Complex Aggregations:
- Diagnosis: Slow logs consistently point to the aggregation phase. Aggregations might involve many terms, deep nesting, or complex pipeline aggregations.
- Fix: Optimize aggregations. For terms aggregations, consider using execution_hint: map for smaller cardinality fields or execution_hint: global_ordinals (default for keyword fields) for higher cardinality. Reduce the size parameter for terms aggregations if you don’t need all buckets. Use composite aggregations for pagination instead of deep scrolling.

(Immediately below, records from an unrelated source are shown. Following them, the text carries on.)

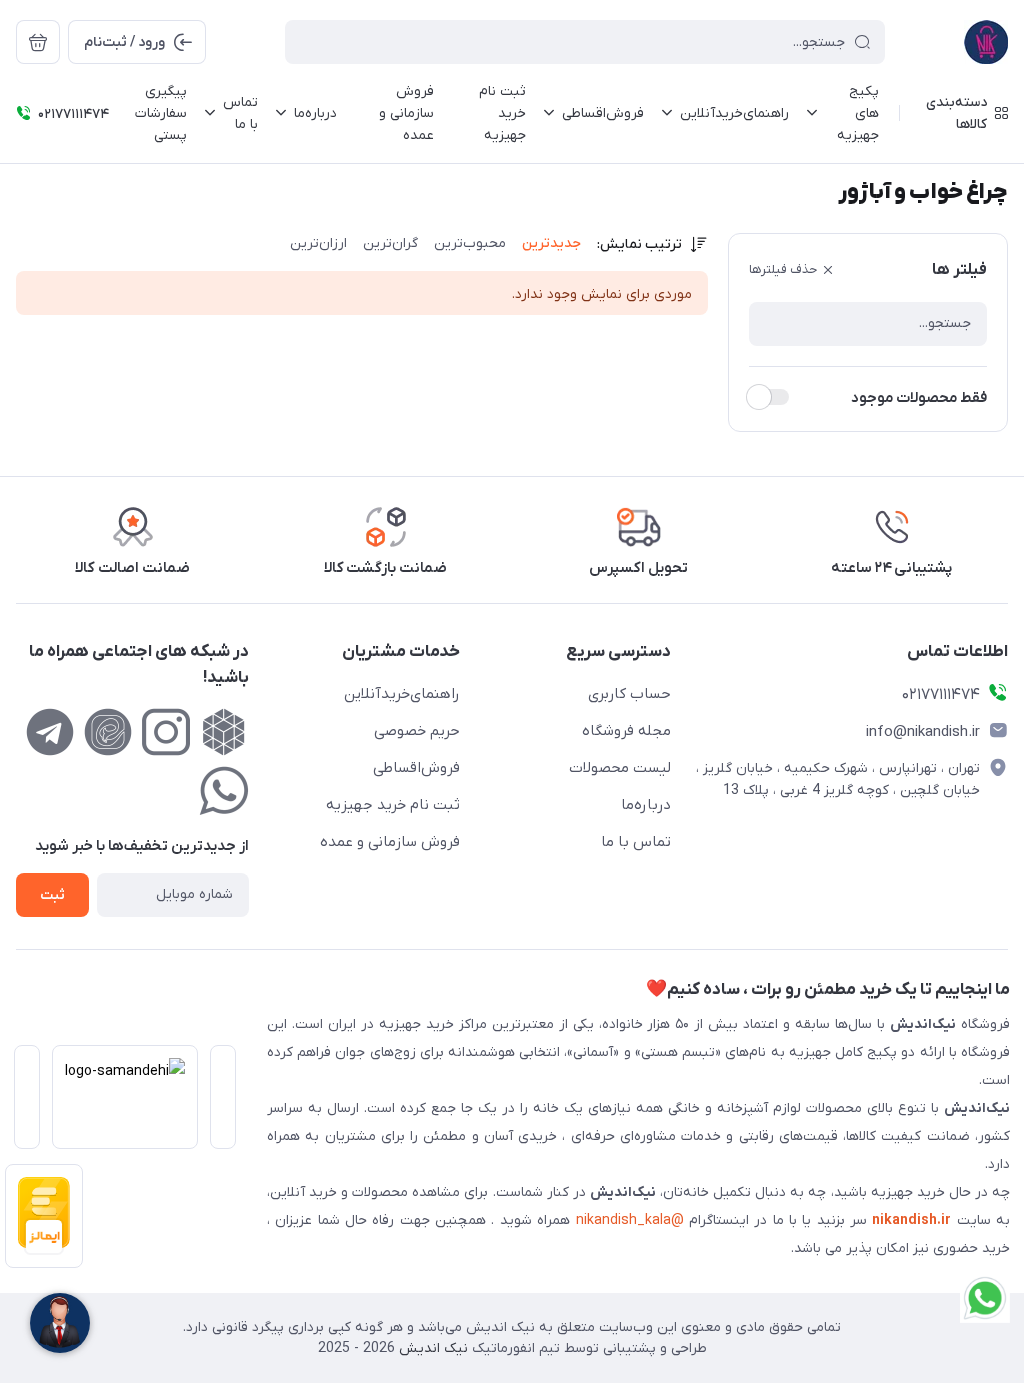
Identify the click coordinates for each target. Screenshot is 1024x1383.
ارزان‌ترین (318, 243)
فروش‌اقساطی (416, 768)
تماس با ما (636, 842)
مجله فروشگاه (626, 731)
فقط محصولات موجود (919, 398)
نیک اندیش (431, 1348)
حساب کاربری (629, 694)
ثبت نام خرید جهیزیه (393, 805)
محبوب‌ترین (470, 243)
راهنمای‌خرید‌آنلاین (402, 694)
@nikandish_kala (630, 1220)
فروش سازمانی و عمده (390, 842)
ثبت (52, 895)
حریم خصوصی (417, 731)
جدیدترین (551, 243)
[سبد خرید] (38, 42)
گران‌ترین (390, 243)
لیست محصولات (620, 768)
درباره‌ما (646, 805)
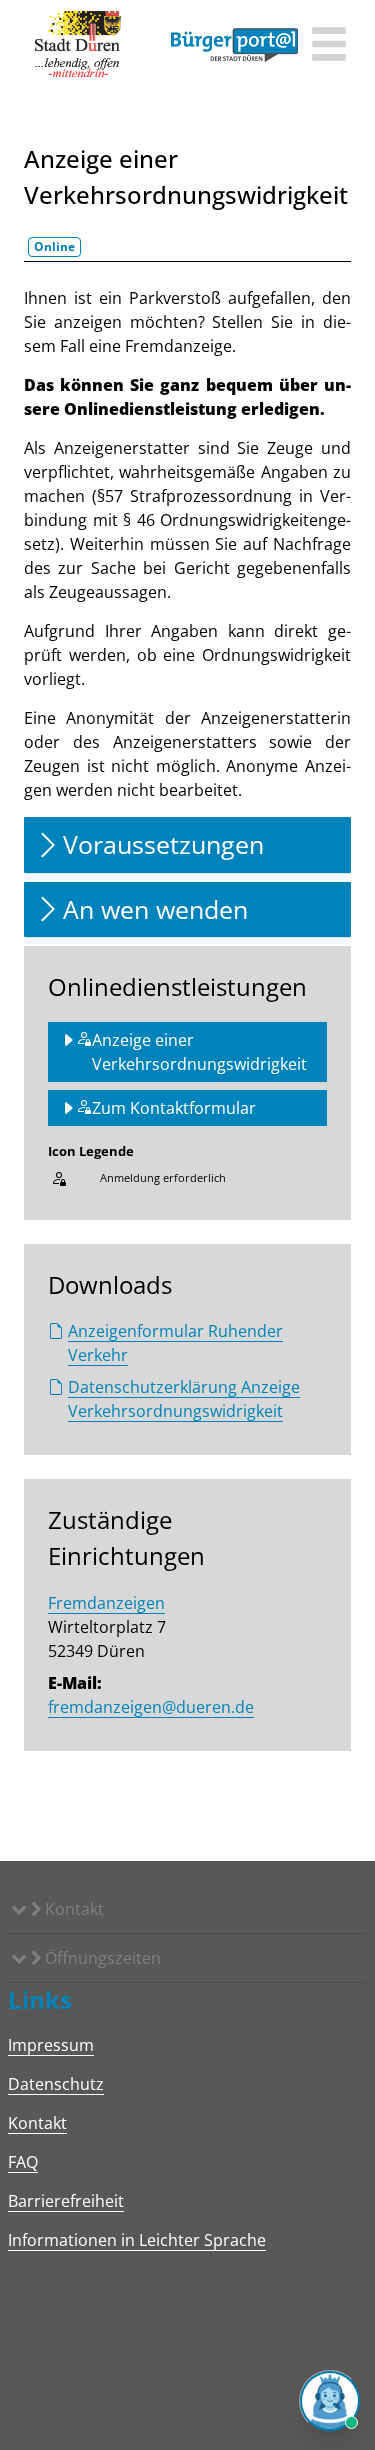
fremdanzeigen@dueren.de (151, 1707)
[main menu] (329, 46)
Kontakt (72, 1909)
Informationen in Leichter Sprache (137, 2240)
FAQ (23, 2162)
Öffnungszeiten (101, 1958)
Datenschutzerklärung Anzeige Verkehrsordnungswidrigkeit (184, 1399)
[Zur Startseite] (78, 45)
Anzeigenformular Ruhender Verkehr (175, 1343)
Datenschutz (56, 2084)
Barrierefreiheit (66, 2201)
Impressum (51, 2045)
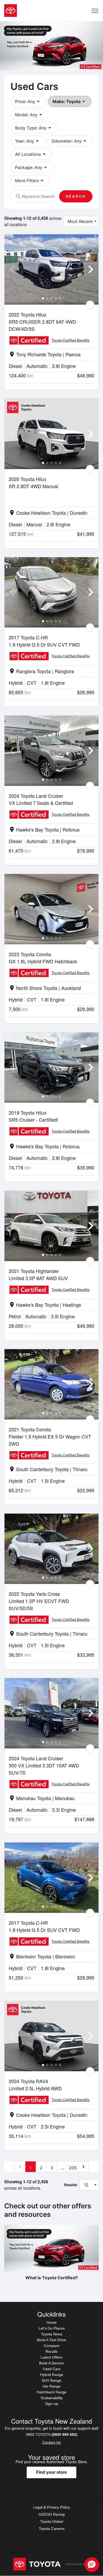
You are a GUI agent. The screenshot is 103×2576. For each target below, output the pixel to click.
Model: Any (29, 114)
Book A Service (51, 2363)
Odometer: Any (70, 141)
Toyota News (51, 2334)
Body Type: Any (34, 128)
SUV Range (51, 2380)
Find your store (51, 2472)
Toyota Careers (51, 2528)
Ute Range (51, 2386)
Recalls (51, 2351)
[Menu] (95, 10)
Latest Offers (51, 2357)
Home (51, 2322)
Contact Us (51, 2442)
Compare (51, 2346)
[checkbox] (90, 304)
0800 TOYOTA (51, 2434)
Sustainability (52, 2398)
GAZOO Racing (52, 2514)
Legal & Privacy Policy (51, 2507)
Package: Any (32, 167)
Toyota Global (51, 2521)
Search (76, 196)
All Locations (31, 154)
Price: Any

- Why it works: terms aggregations on high-cardinality fields require significant memory and CPU to sort and count. map execution can be faster if the data distribution allows for it.
Insufficient Hardware Resources:
- Diagnosis: Slow logs appear across many queries and phases, accompanied by high CPU, memory, or I/O utilization metrics on Elasticsearch nodes.
- Fix: Scale up or out your Elasticsearch cluster. This might mean adding more nodes, increasing RAM, or upgrading CPU.
- Why it works: The cluster simply doesn’t have enough processing power or memory bandwidth to handle the workload within acceptable timeframes.
Mapping Issues (e.g., text fields for filtering/aggregations):
- Diagnosis: Queries involving match on text fields are slow, especially when combined with filters or aggregations. Slow logs might highlight the query phase.
- Fix: Ensure that fields used for exact matching, filtering, or aggregations are mapped as keyword. For example, if you have a tags field of type text, and you want to filter by exact tag, you should also have a tags.keyword field of type keyword in your mapping and query that. Change your query to {"term": {"tags.keyword": "important"}}.
- Why it works: text fields are analyzed (tokenized, lowercased, etc.), creating an inverted index optimized for full-text search. keyword fields are not analyzed and store exact values, making them efficient for exact matching and aggregations.

After addressing these, the next error you’ll likely encounter is a circuit_breaker_exception if you’ve pushed too much data too quickly, or a too_many_buckets_exception if your aggregation sizes are still too large.